Dataset items:
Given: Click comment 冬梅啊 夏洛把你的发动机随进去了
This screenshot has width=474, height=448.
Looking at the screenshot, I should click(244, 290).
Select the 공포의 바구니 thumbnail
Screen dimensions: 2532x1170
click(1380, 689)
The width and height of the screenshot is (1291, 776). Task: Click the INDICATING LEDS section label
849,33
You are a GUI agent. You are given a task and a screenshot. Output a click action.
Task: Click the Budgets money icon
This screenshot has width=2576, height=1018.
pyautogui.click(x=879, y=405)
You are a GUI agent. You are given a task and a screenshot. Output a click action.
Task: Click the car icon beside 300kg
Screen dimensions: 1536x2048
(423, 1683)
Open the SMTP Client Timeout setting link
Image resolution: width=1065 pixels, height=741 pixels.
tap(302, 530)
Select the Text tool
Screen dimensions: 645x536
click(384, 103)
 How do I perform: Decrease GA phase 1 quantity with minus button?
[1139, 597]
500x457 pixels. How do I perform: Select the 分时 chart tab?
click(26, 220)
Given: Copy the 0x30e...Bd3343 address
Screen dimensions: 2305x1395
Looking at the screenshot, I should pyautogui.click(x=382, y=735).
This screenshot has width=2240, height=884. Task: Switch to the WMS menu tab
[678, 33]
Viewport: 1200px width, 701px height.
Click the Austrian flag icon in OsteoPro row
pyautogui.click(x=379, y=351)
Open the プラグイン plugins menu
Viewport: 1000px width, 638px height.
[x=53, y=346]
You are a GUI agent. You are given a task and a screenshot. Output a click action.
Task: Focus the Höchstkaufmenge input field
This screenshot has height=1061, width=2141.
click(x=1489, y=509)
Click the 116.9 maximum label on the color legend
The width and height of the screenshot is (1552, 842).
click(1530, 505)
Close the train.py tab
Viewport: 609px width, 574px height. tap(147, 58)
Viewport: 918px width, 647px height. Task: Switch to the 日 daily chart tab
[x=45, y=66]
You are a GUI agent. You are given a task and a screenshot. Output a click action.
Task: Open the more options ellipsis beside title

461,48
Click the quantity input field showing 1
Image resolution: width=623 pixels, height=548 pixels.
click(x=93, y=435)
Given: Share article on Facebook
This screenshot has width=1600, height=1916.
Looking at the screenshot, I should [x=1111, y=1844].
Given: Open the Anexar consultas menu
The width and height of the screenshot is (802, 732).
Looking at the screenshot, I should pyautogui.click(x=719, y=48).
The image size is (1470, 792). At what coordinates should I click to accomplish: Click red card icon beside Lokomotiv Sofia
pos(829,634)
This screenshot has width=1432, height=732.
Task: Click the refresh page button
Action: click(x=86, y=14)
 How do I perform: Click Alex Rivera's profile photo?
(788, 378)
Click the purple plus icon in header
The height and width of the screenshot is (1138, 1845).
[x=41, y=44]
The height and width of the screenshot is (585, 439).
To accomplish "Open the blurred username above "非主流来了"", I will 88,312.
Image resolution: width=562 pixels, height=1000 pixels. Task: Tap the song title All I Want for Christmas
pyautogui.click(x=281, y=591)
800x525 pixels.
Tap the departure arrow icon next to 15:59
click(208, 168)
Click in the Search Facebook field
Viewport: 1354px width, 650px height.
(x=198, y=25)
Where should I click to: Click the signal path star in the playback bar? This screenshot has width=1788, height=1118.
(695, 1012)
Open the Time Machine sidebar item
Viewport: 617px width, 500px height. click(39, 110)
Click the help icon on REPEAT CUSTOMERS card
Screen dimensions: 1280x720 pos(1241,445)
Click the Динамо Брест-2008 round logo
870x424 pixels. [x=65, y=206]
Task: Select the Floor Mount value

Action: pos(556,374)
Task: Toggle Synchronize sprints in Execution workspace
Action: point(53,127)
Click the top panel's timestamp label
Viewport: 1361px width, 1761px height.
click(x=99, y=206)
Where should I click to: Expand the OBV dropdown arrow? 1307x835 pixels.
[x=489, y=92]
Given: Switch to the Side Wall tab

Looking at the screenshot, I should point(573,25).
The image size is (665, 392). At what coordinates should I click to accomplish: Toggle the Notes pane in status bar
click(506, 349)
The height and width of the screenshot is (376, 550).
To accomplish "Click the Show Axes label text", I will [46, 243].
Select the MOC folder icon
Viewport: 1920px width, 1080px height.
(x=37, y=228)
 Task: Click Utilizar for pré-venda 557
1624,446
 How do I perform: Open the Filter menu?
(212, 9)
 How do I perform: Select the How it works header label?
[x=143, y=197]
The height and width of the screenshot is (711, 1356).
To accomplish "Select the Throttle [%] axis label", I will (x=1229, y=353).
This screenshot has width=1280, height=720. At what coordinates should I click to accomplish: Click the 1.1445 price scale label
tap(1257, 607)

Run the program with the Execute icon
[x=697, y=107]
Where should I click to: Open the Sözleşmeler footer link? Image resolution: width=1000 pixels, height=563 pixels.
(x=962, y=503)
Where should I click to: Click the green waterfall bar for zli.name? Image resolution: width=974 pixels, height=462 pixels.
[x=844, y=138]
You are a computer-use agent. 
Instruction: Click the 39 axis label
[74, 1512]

### Task objective
Your response must repeat the entries above exactly, in full.

### Solution to this problem
Given: Click comment 冬梅啊 夏洛把你的发动机随进去了
This screenshot has width=474, height=448.
Looking at the screenshot, I should click(244, 290).
Select the 공포의 바구니 thumbnail
Screen dimensions: 2532x1170
click(1380, 689)
The width and height of the screenshot is (1291, 776). Task: Click the INDICATING LEDS section label
849,33
You are a GUI agent. You are given a task and a screenshot. Output a click action.
Task: Click the Budgets money icon
This screenshot has width=2576, height=1018.
pyautogui.click(x=879, y=405)
You are a GUI agent. You are given a task and a screenshot. Output a click action.
Task: Click the car icon beside 300kg
Screen dimensions: 1536x2048
(423, 1683)
Open the SMTP Client Timeout setting link
Image resolution: width=1065 pixels, height=741 pixels.
tap(302, 530)
Select the Text tool
Screen dimensions: 645x536
click(384, 103)
 How do I perform: Decrease GA phase 1 quantity with minus button?
[1139, 597]
500x457 pixels. How do I perform: Select the 分时 chart tab?
click(26, 220)
Given: Copy the 0x30e...Bd3343 address
Screen dimensions: 2305x1395
Looking at the screenshot, I should pyautogui.click(x=382, y=735).
This screenshot has width=2240, height=884. Task: Switch to the WMS menu tab
[678, 33]
Viewport: 1200px width, 701px height.
Click the Austrian flag icon in OsteoPro row
pyautogui.click(x=379, y=351)
Open the プラグイン plugins menu
Viewport: 1000px width, 638px height.
[x=53, y=346]
You are a GUI agent. You are given a task and a screenshot. Output a click action.
Task: Focus the Höchstkaufmenge input field
This screenshot has height=1061, width=2141.
click(x=1489, y=509)
Click the 116.9 maximum label on the color legend
The width and height of the screenshot is (1552, 842).
click(1530, 505)
Close the train.py tab
Viewport: 609px width, 574px height. tap(147, 58)
Viewport: 918px width, 647px height. Task: Switch to the 日 daily chart tab
[x=45, y=66]
You are a GUI agent. You are given a task and a screenshot. Output a click action.
Task: Open the more options ellipsis beside title

461,48
Click the quantity input field showing 1
Image resolution: width=623 pixels, height=548 pixels.
click(x=93, y=435)
Given: Share article on Facebook
This screenshot has width=1600, height=1916.
Looking at the screenshot, I should [x=1111, y=1844].
Given: Open the Anexar consultas menu
The width and height of the screenshot is (802, 732).
Looking at the screenshot, I should pyautogui.click(x=719, y=48).
The image size is (1470, 792). At what coordinates should I click to accomplish: Click red card icon beside Lokomotiv Sofia
pos(829,634)
This screenshot has width=1432, height=732.
Task: Click the refresh page button
Action: click(x=86, y=14)
 How do I perform: Click Alex Rivera's profile photo?
(788, 378)
Click the purple plus icon in header
The height and width of the screenshot is (1138, 1845).
[x=41, y=44]
The height and width of the screenshot is (585, 439).
To accomplish "Open the blurred username above "非主流来了"", I will 88,312.
Image resolution: width=562 pixels, height=1000 pixels. Task: Tap the song title All I Want for Christmas
pyautogui.click(x=281, y=591)
800x525 pixels.
Tap the departure arrow icon next to 15:59
click(208, 168)
Click in the Search Facebook field
Viewport: 1354px width, 650px height.
(x=198, y=25)
Where should I click to: Click the signal path star in the playback bar? This screenshot has width=1788, height=1118.
(695, 1012)
Open the Time Machine sidebar item
Viewport: 617px width, 500px height. click(39, 110)
Click the help icon on REPEAT CUSTOMERS card
Screen dimensions: 1280x720 pos(1241,445)
Click the Динамо Брест-2008 round logo
870x424 pixels. [x=65, y=206]
Task: Select the Floor Mount value

Action: pos(556,374)
Task: Toggle Synchronize sprints in Execution workspace
Action: point(53,127)
Click the top panel's timestamp label
Viewport: 1361px width, 1761px height.
click(x=99, y=206)
Where should I click to: Expand the OBV dropdown arrow? 1307x835 pixels.
[x=489, y=92]
Given: Switch to the Side Wall tab

Looking at the screenshot, I should point(573,25).
The image size is (665, 392). At what coordinates should I click to accomplish: Toggle the Notes pane in status bar
click(506, 349)
The height and width of the screenshot is (376, 550).
To accomplish "Click the Show Axes label text", I will [46, 243].
Select the MOC folder icon
Viewport: 1920px width, 1080px height.
(x=37, y=228)
 Task: Click Utilizar for pré-venda 557
1624,446
 How do I perform: Open the Filter menu?
(212, 9)
 How do I perform: Select the How it works header label?
[x=143, y=197]
The height and width of the screenshot is (711, 1356).
To accomplish "Select the Throttle [%] axis label", I will (x=1229, y=353).
This screenshot has width=1280, height=720. At what coordinates should I click to accomplish: Click the 1.1445 price scale label
tap(1257, 607)

Run the program with the Execute icon
[x=697, y=107]
Where should I click to: Open the Sözleşmeler footer link? Image resolution: width=1000 pixels, height=563 pixels.
(x=962, y=503)
Where should I click to: Click the green waterfall bar for zli.name? Image resolution: width=974 pixels, height=462 pixels.
[x=844, y=138]
You are a computer-use agent. 
Instruction: Click the 39 axis label
[74, 1512]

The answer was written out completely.